Metastatic cancer cells that secrete elevated levels of DKK1 disrupt the balance of osteoblastogenesis and osteoclastogenesis in favor of an osteolytic microenvironment that is conducive to tumor growth. MM has a unique and absolute requirement for the bone marrow microenvironment for its growth and survival and MM plasma cells may cultivate this “soil” by synthesizing and secreting DKK1. The primary effect of DKK1 appears to be the disruption of the differention of MSC in the osteoblasts (OB).
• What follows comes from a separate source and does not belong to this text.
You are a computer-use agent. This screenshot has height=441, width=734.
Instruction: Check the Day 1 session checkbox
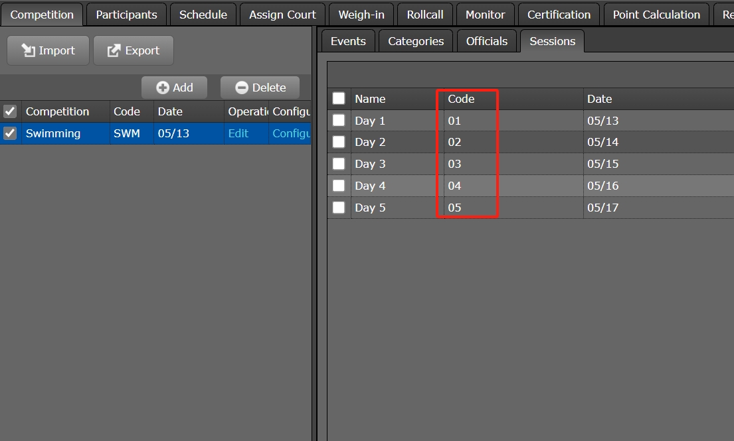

RANK signaling regulates osteoclast development and Wnt signaling in MSC/OB differentially regulates RANKL and OPG, a RANKL decoy, which together modulate osteoclast development. DKK1 suppression of Wnt in MSC/OB leads to increased production of RANKL and IL-6 and decreased production of OPG. The shift in RANKL:OPG ratios leads to increased osteoclastogenesis and IL-6 is a potent survival factor of MM cells. The subsequent loss of osteoblasts and increase in osteoclasts causes lytic bone destruction, hypercalcemia, and loss of normal bone marrow function. A vicious cycle of bone destruction and tumor growth ensues. The absence of DKK1 in a subset of MM suggests that other soluble factors produced by MM cells may contribute to this process. These include MIP1a, sFRP-2, IL-3, RANKL, and possibly sFRP-3 (see “Proposed model of DKK1-mediated promotion of bone metastases” for more details).